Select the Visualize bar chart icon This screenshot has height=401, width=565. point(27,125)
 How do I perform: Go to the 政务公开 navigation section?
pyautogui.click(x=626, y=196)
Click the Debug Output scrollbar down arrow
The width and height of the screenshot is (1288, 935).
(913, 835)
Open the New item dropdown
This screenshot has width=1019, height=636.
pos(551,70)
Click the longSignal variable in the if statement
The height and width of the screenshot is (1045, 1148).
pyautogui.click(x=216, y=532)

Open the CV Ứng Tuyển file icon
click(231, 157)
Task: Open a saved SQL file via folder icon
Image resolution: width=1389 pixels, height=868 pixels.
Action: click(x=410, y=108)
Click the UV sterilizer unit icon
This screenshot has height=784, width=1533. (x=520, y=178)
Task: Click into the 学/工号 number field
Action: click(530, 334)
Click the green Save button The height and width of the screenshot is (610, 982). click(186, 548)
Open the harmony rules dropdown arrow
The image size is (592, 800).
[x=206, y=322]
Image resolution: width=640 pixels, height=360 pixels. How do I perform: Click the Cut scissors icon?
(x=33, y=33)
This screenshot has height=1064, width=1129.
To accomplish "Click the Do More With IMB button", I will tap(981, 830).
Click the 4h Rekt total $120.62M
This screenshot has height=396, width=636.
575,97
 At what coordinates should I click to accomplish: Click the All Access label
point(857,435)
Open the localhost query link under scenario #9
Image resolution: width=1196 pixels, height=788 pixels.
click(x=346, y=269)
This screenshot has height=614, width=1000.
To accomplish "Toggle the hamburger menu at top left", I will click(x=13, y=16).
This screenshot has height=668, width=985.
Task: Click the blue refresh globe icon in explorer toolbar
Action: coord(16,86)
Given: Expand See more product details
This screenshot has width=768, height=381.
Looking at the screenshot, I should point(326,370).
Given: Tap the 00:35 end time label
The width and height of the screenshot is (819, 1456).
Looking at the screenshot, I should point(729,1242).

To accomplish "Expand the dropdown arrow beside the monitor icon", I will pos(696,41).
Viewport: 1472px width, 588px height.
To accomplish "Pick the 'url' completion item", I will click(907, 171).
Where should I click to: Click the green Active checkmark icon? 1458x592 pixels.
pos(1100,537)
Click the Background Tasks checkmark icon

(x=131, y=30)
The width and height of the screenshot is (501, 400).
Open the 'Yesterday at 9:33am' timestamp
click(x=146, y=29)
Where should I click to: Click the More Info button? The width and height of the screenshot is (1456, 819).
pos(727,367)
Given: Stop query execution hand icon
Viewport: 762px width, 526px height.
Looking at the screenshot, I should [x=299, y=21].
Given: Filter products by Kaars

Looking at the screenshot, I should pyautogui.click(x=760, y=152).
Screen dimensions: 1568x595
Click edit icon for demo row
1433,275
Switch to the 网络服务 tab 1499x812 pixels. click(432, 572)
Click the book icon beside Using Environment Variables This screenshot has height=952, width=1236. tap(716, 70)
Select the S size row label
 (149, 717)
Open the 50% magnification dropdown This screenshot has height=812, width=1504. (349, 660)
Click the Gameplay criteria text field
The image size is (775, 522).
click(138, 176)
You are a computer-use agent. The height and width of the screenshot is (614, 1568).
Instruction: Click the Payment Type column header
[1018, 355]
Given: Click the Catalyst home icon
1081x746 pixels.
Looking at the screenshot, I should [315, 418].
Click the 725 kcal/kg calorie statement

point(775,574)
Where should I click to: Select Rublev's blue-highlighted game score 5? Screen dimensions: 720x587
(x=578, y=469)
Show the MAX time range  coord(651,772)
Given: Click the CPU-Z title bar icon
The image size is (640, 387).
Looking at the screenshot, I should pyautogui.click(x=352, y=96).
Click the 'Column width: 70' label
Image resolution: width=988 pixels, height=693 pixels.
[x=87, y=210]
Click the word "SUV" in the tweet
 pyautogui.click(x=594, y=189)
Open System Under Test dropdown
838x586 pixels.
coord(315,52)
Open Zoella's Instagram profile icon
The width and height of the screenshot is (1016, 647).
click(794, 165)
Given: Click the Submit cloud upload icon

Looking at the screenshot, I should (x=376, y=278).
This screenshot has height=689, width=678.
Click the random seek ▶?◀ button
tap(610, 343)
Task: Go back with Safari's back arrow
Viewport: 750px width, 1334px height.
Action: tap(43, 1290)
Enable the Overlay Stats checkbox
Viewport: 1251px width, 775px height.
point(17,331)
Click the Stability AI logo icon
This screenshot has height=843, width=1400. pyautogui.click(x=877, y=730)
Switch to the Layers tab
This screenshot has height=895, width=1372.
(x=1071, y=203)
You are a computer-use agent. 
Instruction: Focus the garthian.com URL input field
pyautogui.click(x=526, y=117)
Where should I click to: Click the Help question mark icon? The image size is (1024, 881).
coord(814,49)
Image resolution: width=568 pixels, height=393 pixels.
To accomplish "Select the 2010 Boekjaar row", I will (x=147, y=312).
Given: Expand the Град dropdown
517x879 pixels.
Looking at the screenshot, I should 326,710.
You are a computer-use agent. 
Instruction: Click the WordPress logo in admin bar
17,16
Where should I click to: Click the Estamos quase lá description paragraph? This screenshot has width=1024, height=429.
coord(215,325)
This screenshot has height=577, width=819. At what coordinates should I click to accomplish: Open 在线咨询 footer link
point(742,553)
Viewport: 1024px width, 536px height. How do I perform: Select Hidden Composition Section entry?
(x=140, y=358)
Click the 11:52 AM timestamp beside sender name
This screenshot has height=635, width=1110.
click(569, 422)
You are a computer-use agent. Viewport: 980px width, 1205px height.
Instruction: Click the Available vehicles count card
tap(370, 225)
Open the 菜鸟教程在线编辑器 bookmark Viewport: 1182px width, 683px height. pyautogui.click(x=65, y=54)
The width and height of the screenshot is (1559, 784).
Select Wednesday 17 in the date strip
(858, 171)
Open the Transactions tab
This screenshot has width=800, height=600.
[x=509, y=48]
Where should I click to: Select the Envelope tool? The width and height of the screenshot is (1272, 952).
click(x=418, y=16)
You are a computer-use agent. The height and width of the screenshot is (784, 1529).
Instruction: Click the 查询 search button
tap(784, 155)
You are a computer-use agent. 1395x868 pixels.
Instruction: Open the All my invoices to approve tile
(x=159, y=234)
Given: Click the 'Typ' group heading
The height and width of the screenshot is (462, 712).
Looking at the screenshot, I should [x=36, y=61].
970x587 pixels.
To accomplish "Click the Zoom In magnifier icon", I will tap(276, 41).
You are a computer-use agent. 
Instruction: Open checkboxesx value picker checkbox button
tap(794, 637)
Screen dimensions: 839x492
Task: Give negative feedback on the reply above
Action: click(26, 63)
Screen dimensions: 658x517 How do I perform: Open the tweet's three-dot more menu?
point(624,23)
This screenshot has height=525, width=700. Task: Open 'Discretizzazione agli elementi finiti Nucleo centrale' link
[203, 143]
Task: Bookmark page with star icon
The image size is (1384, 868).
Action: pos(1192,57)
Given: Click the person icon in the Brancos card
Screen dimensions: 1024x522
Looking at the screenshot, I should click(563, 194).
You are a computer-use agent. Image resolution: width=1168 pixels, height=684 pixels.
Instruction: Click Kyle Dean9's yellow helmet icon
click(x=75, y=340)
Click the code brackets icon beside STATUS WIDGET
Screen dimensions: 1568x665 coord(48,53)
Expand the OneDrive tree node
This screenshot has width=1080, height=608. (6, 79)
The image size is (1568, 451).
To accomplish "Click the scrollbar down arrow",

**WHAT IS BEING ASKED**
List every line of the rows above that contains the word "Where", copying each line in full.

**FULL OUTPUT**
Where should I click to: Click the green Active checkmark icon? 1458x592 pixels.
Where should I click to: Click the More Info button? The width and height of the screenshot is (1456, 819).
Where should I click to: Select Rublev's blue-highlighted game score 5? Screen dimensions: 720x587
Where should I click to: Click the Help question mark icon? The image size is (1024, 881).
Where should I click to: Click the Estamos quase lá description paragraph? This screenshot has width=1024, height=429.
Where should I click to: Select the Envelope tool? The width and height of the screenshot is (1272, 952).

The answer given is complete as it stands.